Problem:
Of the records that follow, copy only the lines from the line containing "Task: Click the Tools wrench button" to the line containing "Go to Resources", both included, exactly as written.
Data for review START
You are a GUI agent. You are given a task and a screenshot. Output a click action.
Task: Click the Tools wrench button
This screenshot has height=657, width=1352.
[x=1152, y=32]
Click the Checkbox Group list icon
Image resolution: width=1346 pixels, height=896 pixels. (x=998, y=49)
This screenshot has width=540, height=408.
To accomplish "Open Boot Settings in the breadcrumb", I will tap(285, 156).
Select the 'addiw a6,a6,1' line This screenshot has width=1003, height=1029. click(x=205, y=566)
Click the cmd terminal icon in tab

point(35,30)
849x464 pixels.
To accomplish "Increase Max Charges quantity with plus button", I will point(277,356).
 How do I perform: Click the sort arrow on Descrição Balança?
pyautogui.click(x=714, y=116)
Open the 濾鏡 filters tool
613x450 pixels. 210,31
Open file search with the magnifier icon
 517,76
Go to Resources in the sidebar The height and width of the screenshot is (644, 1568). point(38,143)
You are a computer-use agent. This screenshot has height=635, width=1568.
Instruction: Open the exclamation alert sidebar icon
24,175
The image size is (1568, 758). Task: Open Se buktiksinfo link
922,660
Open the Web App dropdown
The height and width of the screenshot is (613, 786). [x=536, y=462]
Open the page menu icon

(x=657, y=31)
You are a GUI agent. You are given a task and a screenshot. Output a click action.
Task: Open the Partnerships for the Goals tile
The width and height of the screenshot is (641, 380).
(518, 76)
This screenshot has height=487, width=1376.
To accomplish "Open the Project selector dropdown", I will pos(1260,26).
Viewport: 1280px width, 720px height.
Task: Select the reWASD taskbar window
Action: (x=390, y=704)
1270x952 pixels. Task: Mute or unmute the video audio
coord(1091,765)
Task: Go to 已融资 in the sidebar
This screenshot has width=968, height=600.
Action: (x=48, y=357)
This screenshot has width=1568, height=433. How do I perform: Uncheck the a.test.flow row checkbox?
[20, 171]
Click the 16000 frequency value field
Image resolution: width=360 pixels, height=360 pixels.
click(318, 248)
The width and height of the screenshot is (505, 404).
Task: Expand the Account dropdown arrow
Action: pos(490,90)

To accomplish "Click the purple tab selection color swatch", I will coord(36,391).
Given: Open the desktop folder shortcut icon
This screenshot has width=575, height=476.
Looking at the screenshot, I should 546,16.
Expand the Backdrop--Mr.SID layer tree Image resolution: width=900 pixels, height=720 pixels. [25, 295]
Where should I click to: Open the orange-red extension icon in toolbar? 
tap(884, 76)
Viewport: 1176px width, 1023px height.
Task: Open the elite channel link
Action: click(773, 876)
Data for review END
Output below:
Task: Click the Tools wrench button
This screenshot has height=657, width=1352.
[x=1152, y=32]
Click the Checkbox Group list icon
Image resolution: width=1346 pixels, height=896 pixels. (x=998, y=49)
This screenshot has width=540, height=408.
To accomplish "Open Boot Settings in the breadcrumb", I will tap(285, 156).
Select the 'addiw a6,a6,1' line This screenshot has width=1003, height=1029. click(x=205, y=566)
Click the cmd terminal icon in tab

point(35,30)
849x464 pixels.
To accomplish "Increase Max Charges quantity with plus button", I will point(277,356).
 How do I perform: Click the sort arrow on Descrição Balança?
pyautogui.click(x=714, y=116)
Open the 濾鏡 filters tool
613x450 pixels. 210,31
Open file search with the magnifier icon
 517,76
Go to Resources in the sidebar The height and width of the screenshot is (644, 1568). point(38,143)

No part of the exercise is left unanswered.